DATA RECORDS START

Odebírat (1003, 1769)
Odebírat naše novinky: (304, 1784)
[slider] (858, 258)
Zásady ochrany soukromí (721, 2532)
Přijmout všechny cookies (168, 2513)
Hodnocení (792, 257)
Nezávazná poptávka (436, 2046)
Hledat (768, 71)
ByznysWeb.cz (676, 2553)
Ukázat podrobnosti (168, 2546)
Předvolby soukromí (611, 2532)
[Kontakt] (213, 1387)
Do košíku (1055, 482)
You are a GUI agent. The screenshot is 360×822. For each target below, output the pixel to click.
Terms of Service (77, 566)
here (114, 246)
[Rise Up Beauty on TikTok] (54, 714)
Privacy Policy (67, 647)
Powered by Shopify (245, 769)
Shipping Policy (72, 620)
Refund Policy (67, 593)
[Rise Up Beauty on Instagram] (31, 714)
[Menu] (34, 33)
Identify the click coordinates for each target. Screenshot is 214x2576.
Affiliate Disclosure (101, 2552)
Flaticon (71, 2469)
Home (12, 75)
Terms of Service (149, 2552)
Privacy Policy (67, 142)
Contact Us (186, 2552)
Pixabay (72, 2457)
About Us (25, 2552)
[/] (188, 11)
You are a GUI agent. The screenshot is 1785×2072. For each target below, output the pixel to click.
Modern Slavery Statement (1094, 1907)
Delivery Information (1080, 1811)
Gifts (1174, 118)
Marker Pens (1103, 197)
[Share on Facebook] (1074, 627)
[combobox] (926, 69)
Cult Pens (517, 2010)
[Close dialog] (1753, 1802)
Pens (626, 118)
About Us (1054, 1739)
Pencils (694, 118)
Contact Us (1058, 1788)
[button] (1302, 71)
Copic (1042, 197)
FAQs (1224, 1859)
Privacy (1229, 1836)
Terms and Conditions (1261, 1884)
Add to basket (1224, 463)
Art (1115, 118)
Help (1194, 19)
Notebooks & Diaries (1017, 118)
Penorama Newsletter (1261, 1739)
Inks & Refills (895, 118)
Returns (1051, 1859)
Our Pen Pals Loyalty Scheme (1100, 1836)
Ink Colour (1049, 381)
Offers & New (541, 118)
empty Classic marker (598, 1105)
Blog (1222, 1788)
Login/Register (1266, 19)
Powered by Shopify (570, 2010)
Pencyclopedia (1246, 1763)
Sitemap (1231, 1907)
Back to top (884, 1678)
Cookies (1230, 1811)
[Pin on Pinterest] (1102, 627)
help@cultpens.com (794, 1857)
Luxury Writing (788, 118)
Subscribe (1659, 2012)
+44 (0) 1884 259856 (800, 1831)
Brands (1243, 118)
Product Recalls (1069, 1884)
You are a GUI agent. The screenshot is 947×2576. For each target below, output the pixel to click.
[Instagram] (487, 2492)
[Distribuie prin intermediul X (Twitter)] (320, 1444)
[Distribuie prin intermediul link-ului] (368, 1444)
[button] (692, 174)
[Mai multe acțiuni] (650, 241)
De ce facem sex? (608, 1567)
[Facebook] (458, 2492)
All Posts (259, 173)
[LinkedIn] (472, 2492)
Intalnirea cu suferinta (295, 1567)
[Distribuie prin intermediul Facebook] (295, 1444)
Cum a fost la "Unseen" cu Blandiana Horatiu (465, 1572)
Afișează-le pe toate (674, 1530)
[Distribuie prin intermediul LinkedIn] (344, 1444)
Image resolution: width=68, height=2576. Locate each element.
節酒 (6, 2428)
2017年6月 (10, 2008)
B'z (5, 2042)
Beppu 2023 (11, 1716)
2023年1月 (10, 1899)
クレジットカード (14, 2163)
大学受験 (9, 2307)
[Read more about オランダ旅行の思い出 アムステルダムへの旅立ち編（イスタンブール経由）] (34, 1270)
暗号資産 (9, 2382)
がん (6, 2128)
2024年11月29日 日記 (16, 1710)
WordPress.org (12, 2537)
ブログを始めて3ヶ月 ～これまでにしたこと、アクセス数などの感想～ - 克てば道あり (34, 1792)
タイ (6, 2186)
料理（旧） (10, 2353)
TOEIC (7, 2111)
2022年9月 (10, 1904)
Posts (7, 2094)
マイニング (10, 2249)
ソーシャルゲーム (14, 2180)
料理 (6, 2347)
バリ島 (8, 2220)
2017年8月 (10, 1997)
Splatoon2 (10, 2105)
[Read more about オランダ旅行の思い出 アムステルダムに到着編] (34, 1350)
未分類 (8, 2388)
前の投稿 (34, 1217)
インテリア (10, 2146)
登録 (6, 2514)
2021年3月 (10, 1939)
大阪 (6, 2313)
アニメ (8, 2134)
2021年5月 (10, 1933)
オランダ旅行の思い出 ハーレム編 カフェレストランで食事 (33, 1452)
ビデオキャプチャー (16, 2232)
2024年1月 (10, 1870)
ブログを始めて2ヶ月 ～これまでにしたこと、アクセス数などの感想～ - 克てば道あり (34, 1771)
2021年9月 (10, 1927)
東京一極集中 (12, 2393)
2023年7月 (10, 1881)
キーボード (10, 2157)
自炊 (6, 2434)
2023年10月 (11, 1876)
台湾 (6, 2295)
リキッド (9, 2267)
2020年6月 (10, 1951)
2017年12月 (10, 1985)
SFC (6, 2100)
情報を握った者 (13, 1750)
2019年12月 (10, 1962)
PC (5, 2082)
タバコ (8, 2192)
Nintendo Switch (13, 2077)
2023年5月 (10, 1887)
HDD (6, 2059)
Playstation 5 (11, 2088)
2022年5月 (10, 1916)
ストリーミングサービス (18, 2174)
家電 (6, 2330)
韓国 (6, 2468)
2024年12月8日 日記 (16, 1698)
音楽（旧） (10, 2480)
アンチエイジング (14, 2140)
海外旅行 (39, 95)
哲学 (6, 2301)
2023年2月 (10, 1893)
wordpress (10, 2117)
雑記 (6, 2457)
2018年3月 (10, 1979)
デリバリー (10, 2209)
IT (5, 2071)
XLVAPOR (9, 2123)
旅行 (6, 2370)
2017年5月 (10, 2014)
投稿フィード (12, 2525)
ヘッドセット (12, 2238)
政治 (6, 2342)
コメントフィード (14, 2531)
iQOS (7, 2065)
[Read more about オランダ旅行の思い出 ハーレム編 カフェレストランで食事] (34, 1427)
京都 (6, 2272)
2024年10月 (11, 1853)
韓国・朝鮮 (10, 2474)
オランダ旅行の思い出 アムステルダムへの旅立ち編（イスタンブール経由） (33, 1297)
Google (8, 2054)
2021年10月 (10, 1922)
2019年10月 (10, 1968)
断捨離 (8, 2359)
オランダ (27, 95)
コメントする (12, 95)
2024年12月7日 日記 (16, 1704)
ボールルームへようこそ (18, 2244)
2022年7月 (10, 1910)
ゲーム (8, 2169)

DATA RECORDS END

§ **WORK REQUIRED**
Only the lines above from the line with "オランダ旅行の思い出 ハーレム編 カフェレストランで食事 (33, 1452)" to the line with "情報を握った者 (13, 1750)", those two lines included, should be reproduced exactly.

§ **EXERCISE RESULT**
オランダ旅行の思い出 ハーレム編 カフェレストランで食事 (33, 1452)
ビデオキャプチャー (16, 2232)
2024年1月 (10, 1870)
ブログを始めて2ヶ月 ～これまでにしたこと、アクセス数などの感想～ - 克てば道あり (34, 1771)
2021年9月 (10, 1927)
東京一極集中 (12, 2393)
2023年7月 (10, 1881)
キーボード (10, 2157)
自炊 (6, 2434)
2023年10月 (11, 1876)
台湾 (6, 2295)
リキッド (9, 2267)
2020年6月 (10, 1951)
2017年12月 (10, 1985)
SFC (6, 2100)
情報を握った者 (13, 1750)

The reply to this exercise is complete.